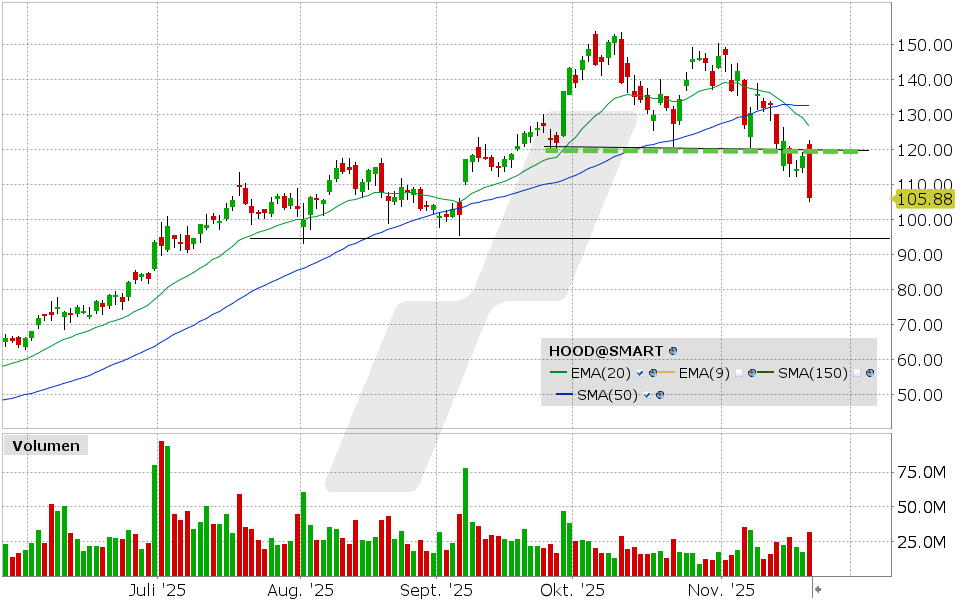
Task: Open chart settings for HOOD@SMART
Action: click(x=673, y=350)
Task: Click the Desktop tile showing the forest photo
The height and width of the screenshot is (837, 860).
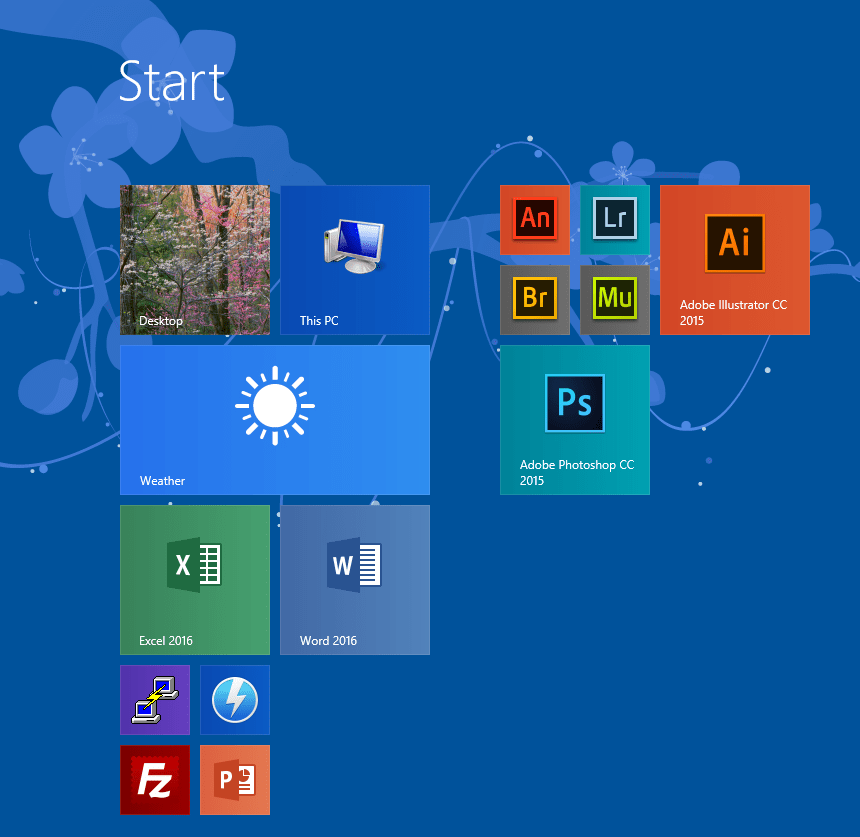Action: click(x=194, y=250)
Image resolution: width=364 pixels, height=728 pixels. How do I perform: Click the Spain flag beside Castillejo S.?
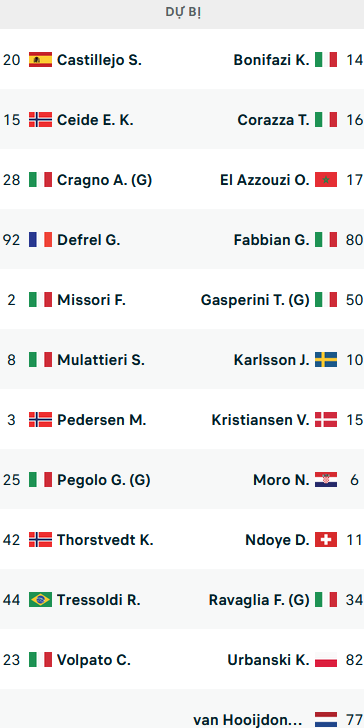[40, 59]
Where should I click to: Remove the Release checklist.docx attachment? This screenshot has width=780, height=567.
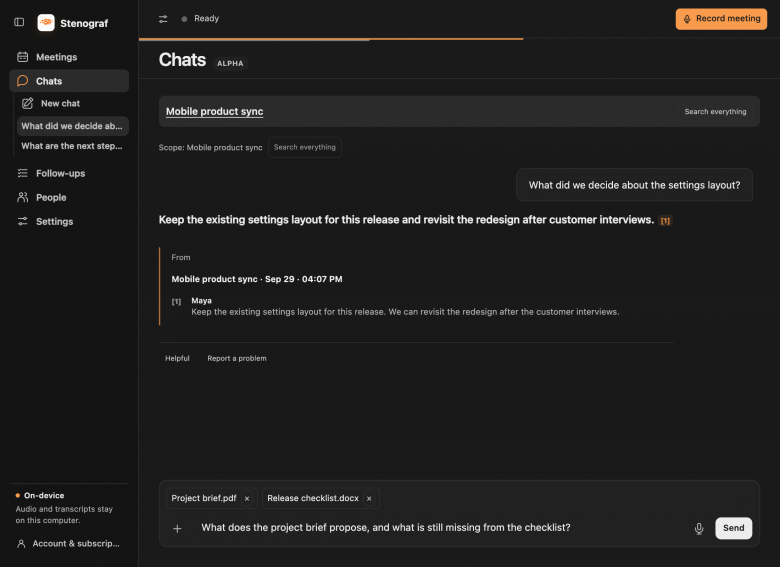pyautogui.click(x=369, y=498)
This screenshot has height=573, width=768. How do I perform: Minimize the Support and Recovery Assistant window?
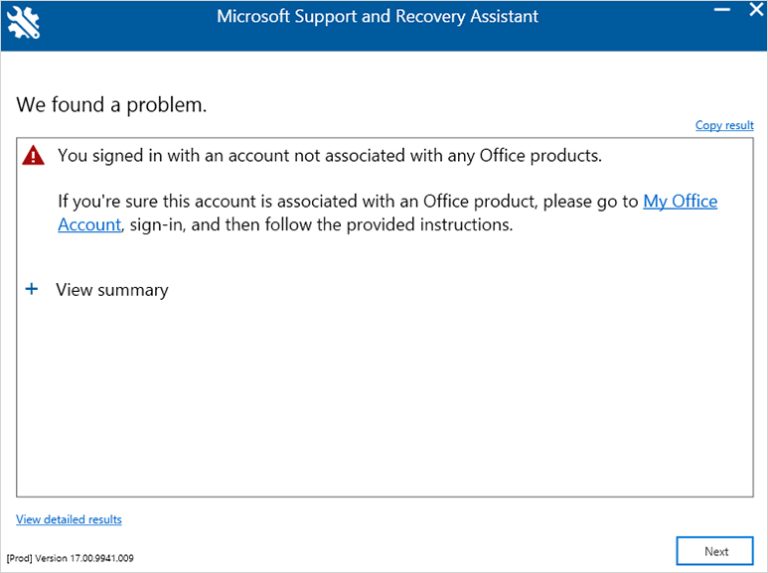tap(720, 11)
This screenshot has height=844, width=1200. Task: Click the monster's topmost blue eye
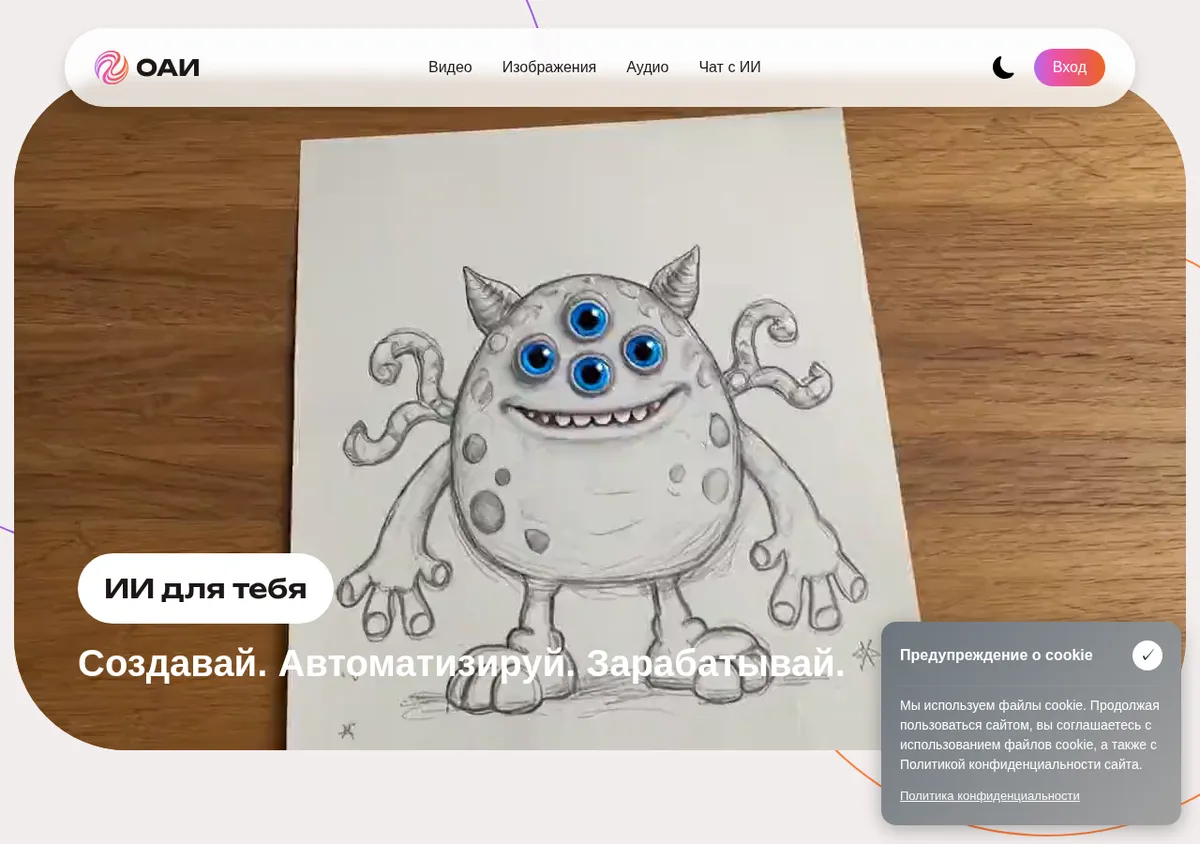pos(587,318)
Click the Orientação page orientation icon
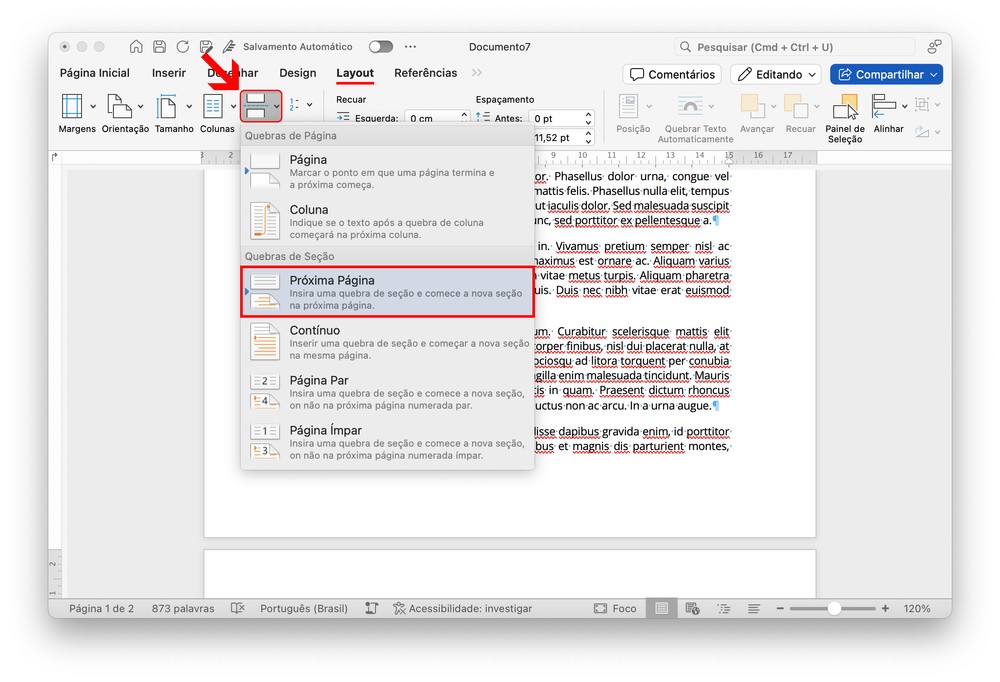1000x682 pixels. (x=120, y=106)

Assignment
Without the pictures, transcribe exactly the lines above from the one containing "Task: Click the Desktop" through the last.

Result below
Task: Click the Desktop tile showing the forest photo
The height and width of the screenshot is (837, 860).
Action: click(x=194, y=250)
Image resolution: width=364 pixels, height=728 pixels. How do I perform: Click the Spain flag beside Castillejo S.?
[40, 59]
Where should I click to: Remove the Release checklist.docx attachment? This screenshot has width=780, height=567.
pyautogui.click(x=369, y=498)
This screenshot has height=573, width=768. How do I perform: Minimize the Support and Recovery Assistant window?
tap(720, 11)
This screenshot has height=844, width=1200. Task: Click the monster's topmost blue eye
pos(587,318)
Click the Orientação page orientation icon
1000x682 pixels. (x=120, y=106)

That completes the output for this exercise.